Total Bandwidth 232.10 MB
Visitor Bandwidth 229.34 MB
Spider Bandwidth 2.76 MB

Bandwidth statistic shows that spiders' hits are counted but spiders do not access pages
If i allow spiders their traffic matches visitors' one.
Avatar
Michael
The .htaccess file doesn't affect statistics. What affects it is the option to count spiders as visitors. If the option is enabled, spider requests are shown as usual visitor requests and are shown in the Pages statistics. Otherwise they are shown in the spiders reports only (e.g. Browsers > Spidered Pages).
Avatar
Ruslan Makarov
also i've noticed that if i have redirect in .htaccess from one my virtual domain to another:

RewriteRule ^index.php/(.*)$ http://v-gornom.ru/$1 [R=301,L]

then those hits are not counted by WLE
For example, i have a lot of lines like these in my log file, but no "/kanaly/" pages in the report at all. Why is that?

185.26.122.23 - - [22/Jan/2018:02:10:05 +0300] "GET /index.php/kanaly/15-kholodnyj-belok?format=feed&type=rss&rss_fulltext=1 HTTP/1.0" 301 296 "-" "-" www.altai-info.ga
185.26.122.23 - - [22/Jan/2018:02:10:05 +0300] "GET /kanaly/15-kholodnyj-belok?format=feed&type=rss&rss_fulltext=1 HTTP/1.0" 200 119767 "-" "-" v-gornom.ru
Avatar
Ruslan Makarov
Sorry, it does count index.php. Just doesn't show the url part after it ("/kanaly/...")

#####

**CHALLENGES:**
1. Reproduce the part of the forum thread on spider bandwidth statistics from "Bandwidth statistic shows" up to and including "Browsers > Spidered Pages).".
2. Write out the lines of the dataset items from the line with "Where should I click to: Click the Save" through the end of the dataset items, omitting the pictures.

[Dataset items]
#####

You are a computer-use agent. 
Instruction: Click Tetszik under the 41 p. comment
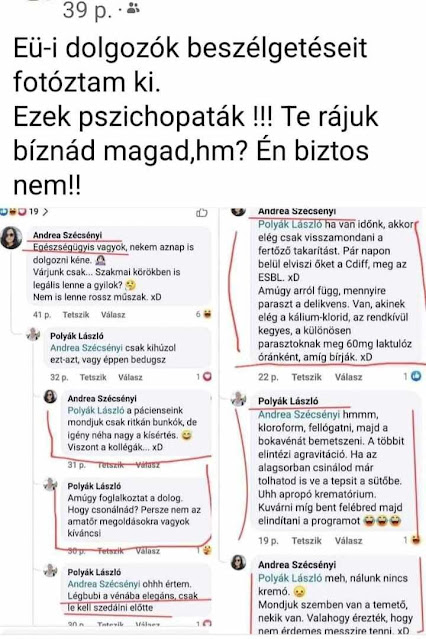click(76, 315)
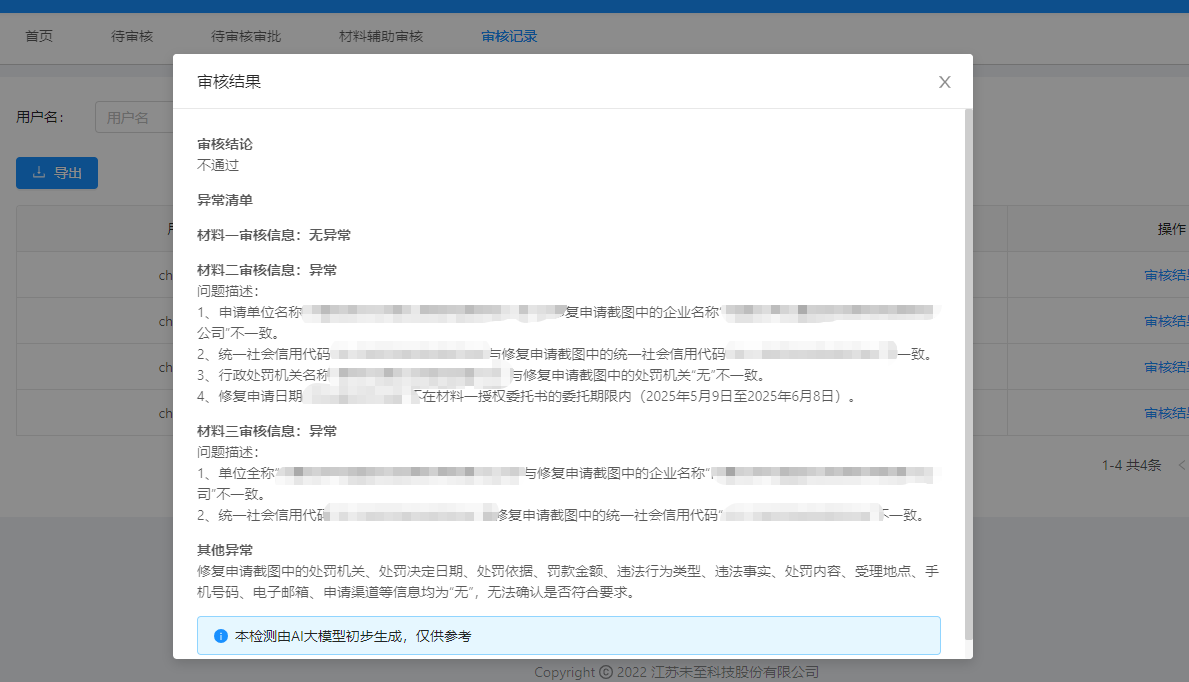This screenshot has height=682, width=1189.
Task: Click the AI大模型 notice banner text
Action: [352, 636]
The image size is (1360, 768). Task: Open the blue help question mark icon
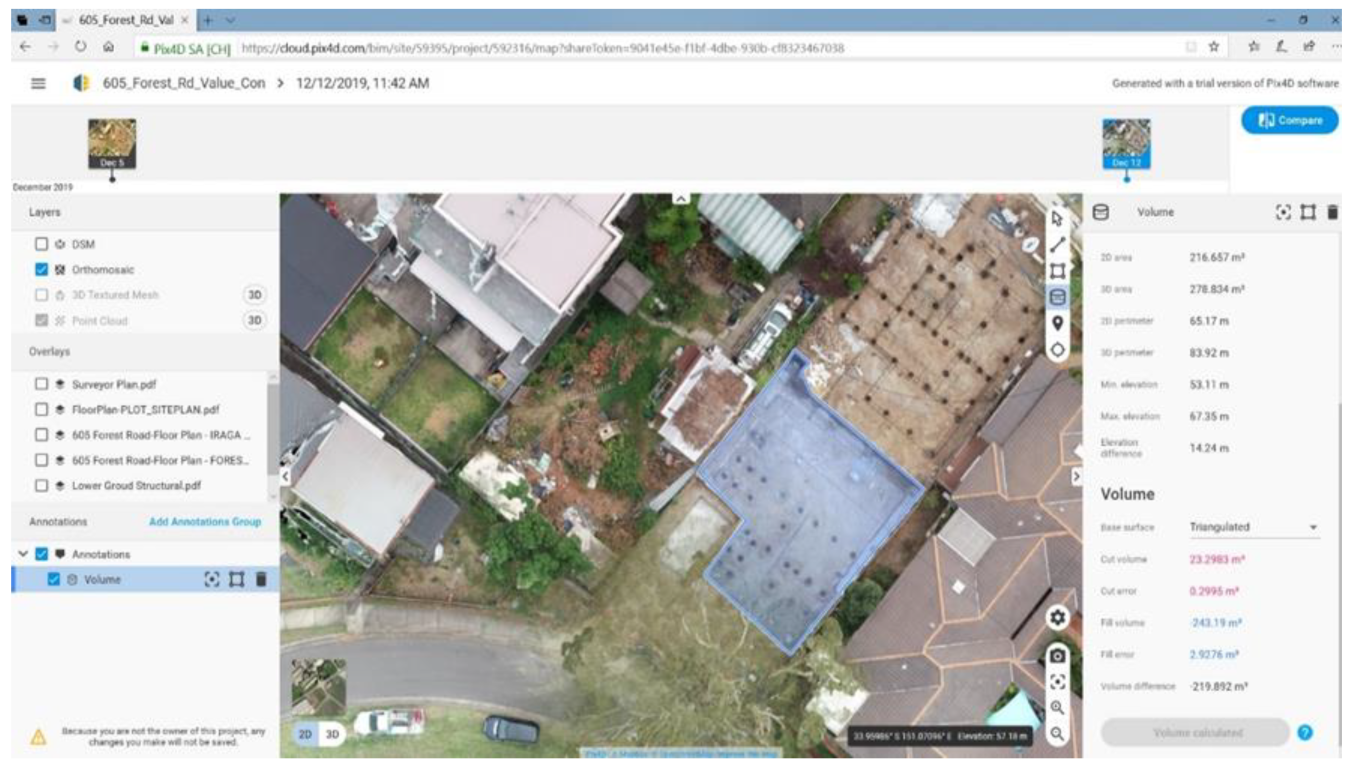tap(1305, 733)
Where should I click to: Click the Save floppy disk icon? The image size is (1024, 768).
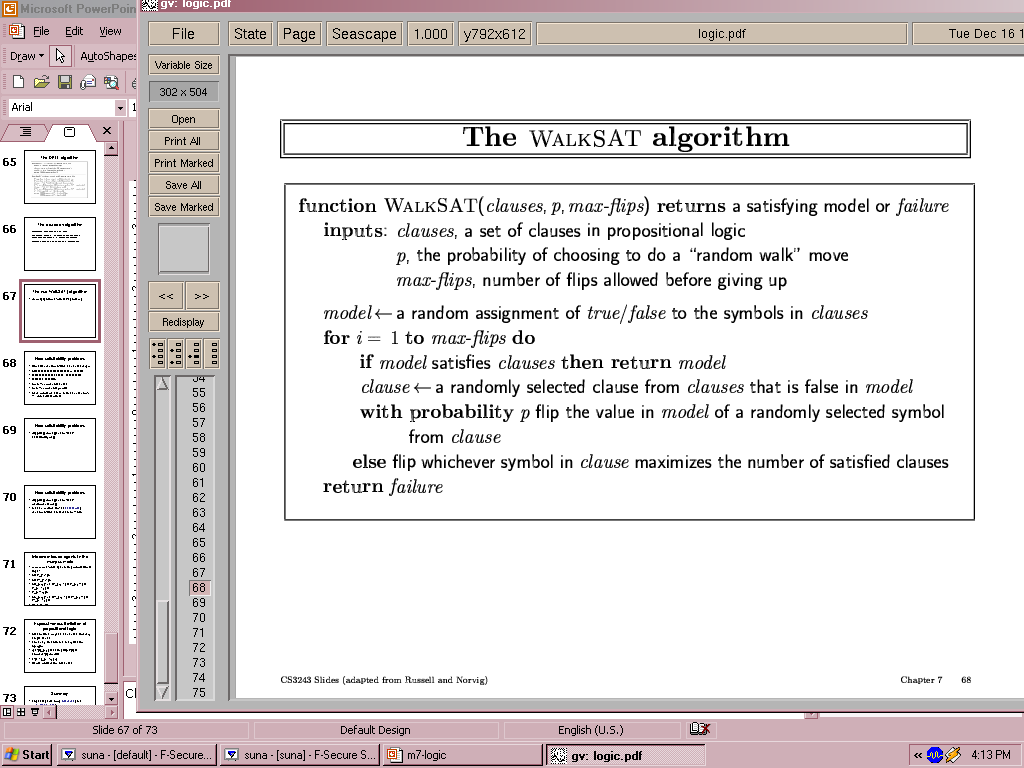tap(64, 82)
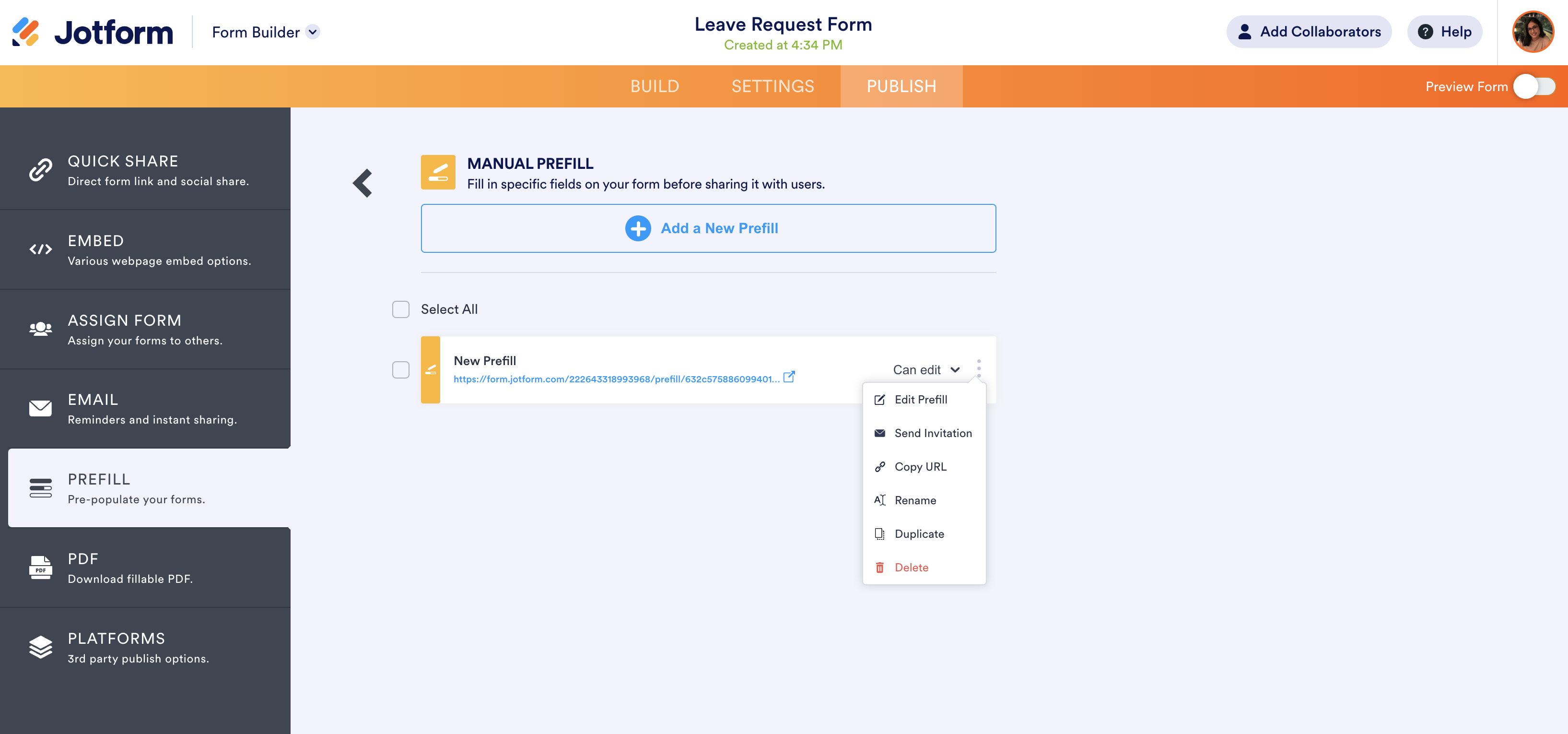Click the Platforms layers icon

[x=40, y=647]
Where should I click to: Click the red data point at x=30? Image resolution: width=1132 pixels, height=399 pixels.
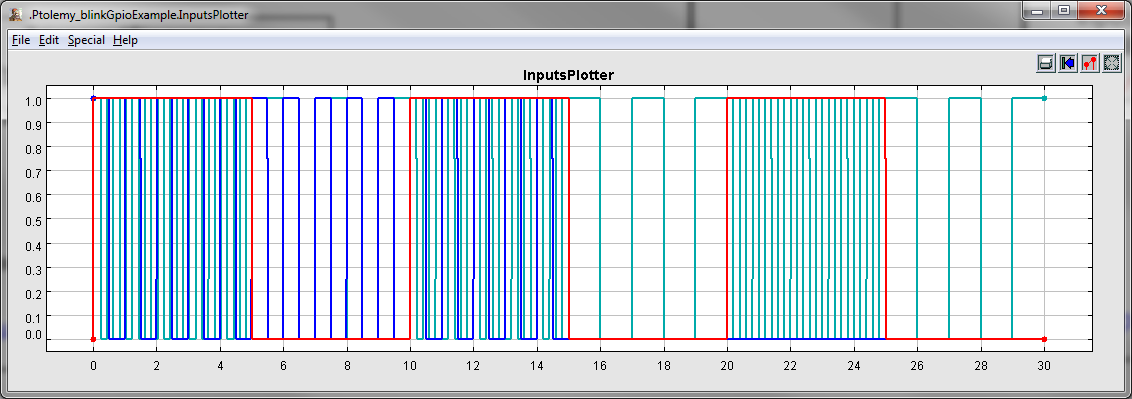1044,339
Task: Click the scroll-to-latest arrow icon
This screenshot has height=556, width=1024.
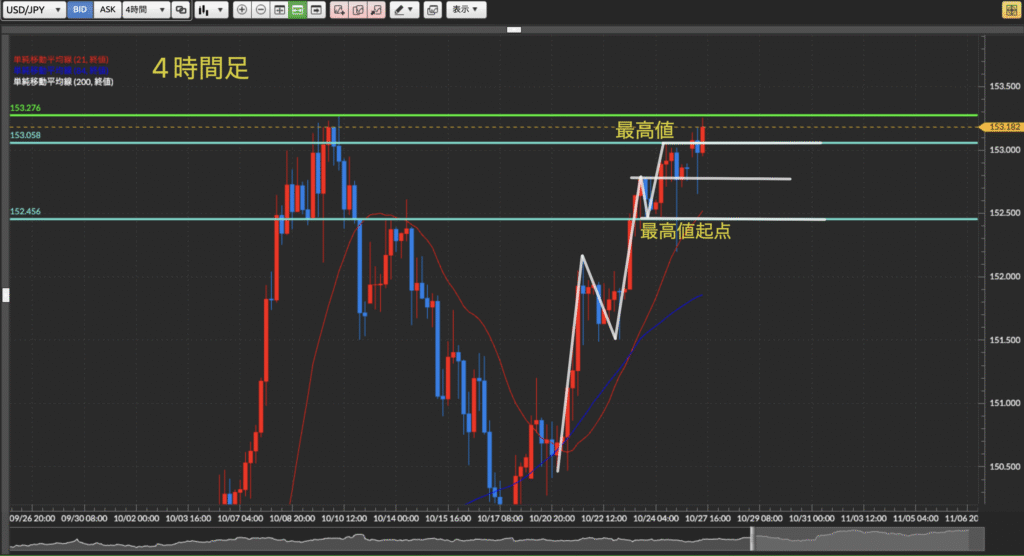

#####

**ANSWERS TO THE EXERCISE:**
1.
Bandwidth statistic shows that spiders' hits are counted but spiders do not access pages
If i allow spiders their traffic matches visitors' one.
Avatar
Michael
The .htaccess file doesn't affect statistics. What affects it is the option to count spiders as visitors. If the option is enabled, spider requests are shown as usual visitor requests and are shown in the Pages statistics. Otherwise they are shown in the spiders reports only (e.g. Browsers > Spidered Pages).

2.
Where should I click to: Click the Save floppy disk icon? The image size is (1024, 768).
tap(64, 82)
Click the Platforms layers icon

[x=40, y=647]
Where should I click to: Click the red data point at x=30? Image resolution: width=1132 pixels, height=399 pixels.
1044,339
Task: Click the scroll-to-latest arrow icon
This screenshot has height=556, width=1024.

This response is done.